Elis Regina entrou para a história da música popular brasileira como uma das principais vozes e uma das maiores intérpretes. Esses dons podem ser apreciados tanto em discos de estúdio, como Dois na bossa (com Jair Rodrigues), Falso brilhante, Essa mulher, Saudade do Brasil e, claro, o que dividiu com Tom Jobim; além de Transversal do tempo e Trem Azul, gravados ao vivo.

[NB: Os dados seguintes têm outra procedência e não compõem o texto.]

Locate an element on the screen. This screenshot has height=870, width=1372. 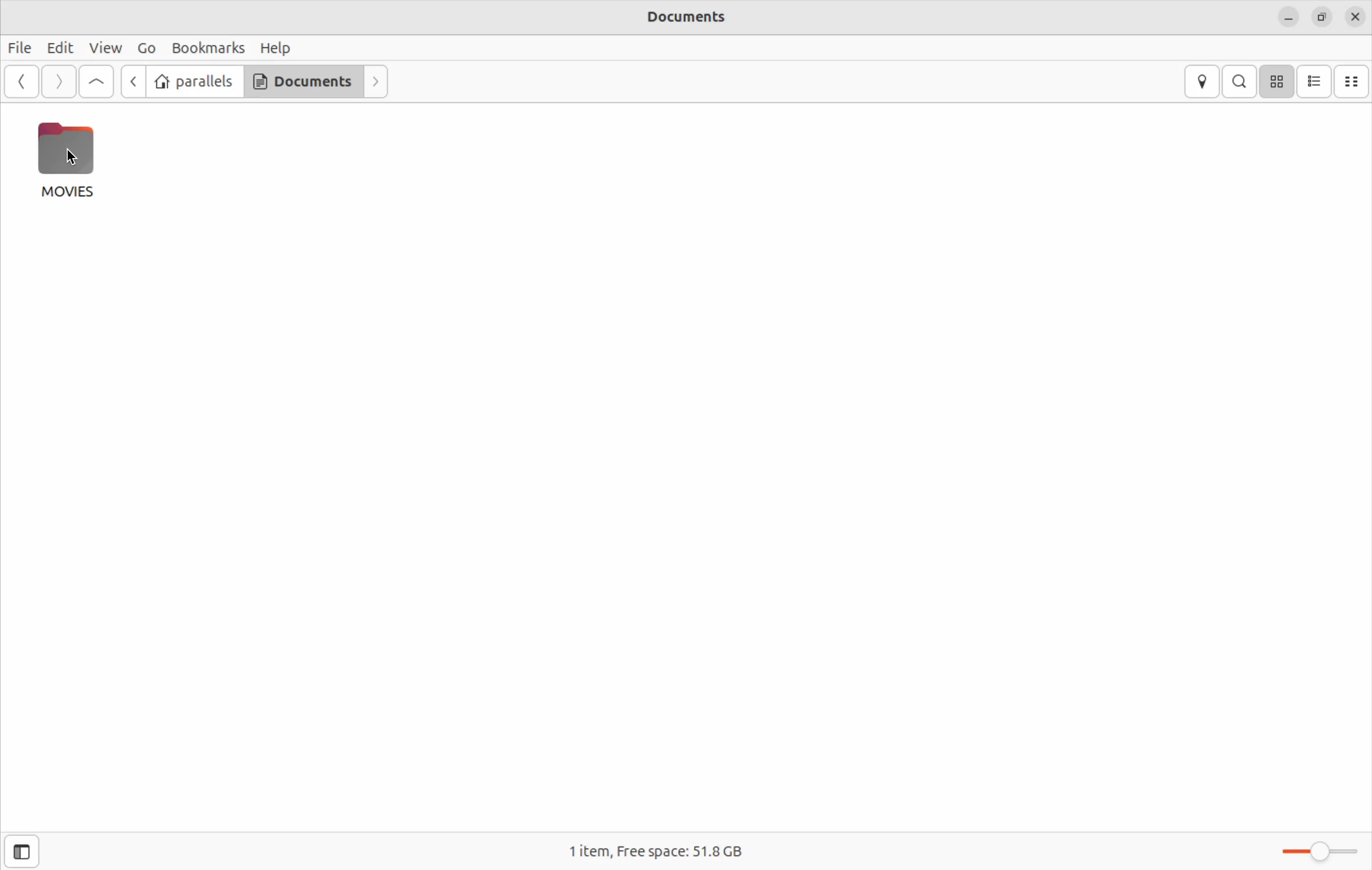
Go up is located at coordinates (96, 80).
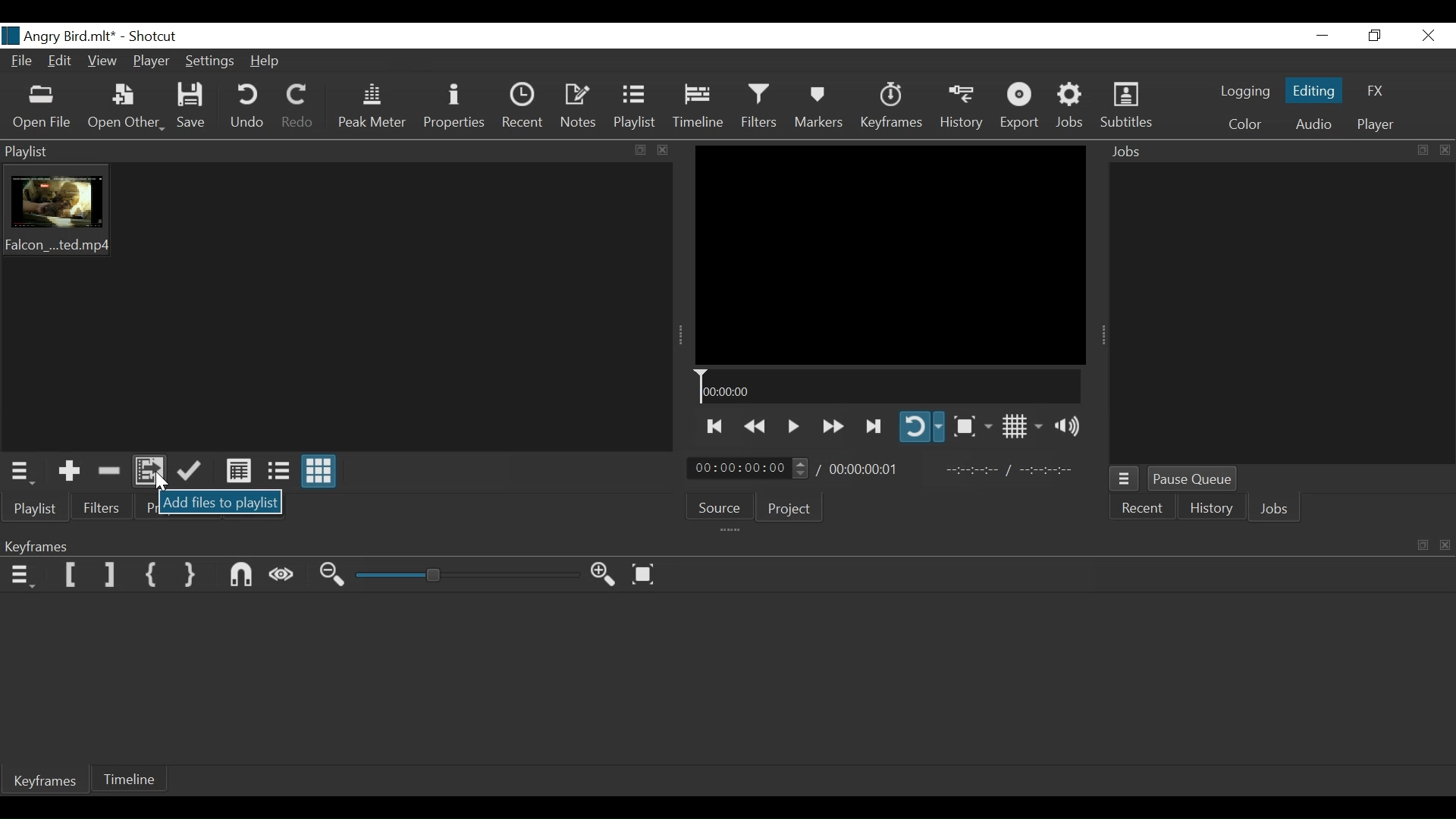 Image resolution: width=1456 pixels, height=819 pixels. I want to click on Minimize, so click(1325, 36).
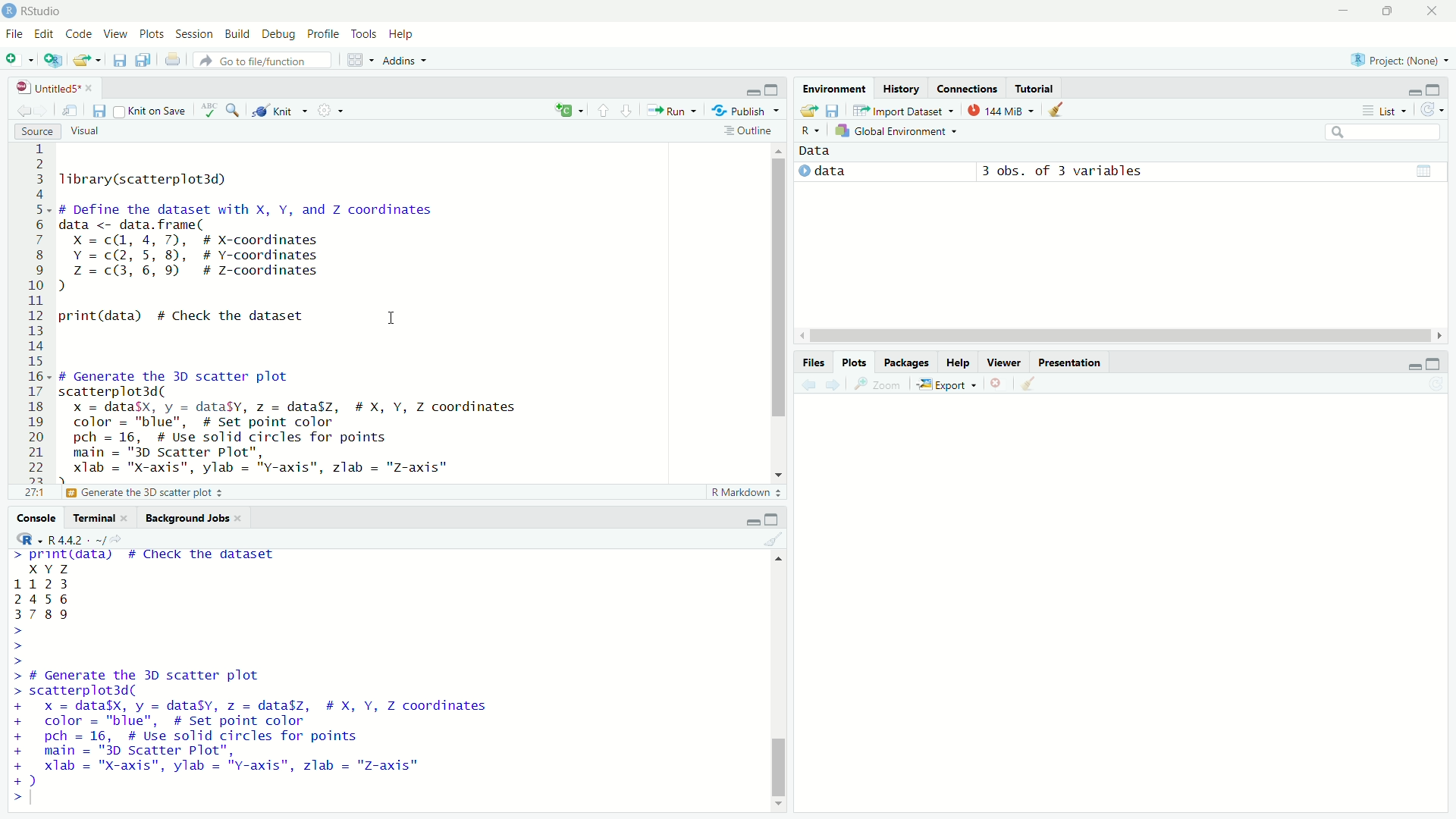 The height and width of the screenshot is (819, 1456). I want to click on move top, so click(778, 150).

Quem esteve no Cine Brasília em 23 e 24 de novembro de 1979, certamente, se encantou com a performance de Elis no show da turnê Essa mulher, com o qual emocionou os espectadores em vários momentos, principalmente ao ouvi-la em O bêbado e a equilibrista, que foi tomada como "hino dos retornados". O samba havia sido composto por João Bosco e Aldir Blanc para saudar a chegada dos que enfrentaram o exílio, no período da ditadura militar — de triste lembrança.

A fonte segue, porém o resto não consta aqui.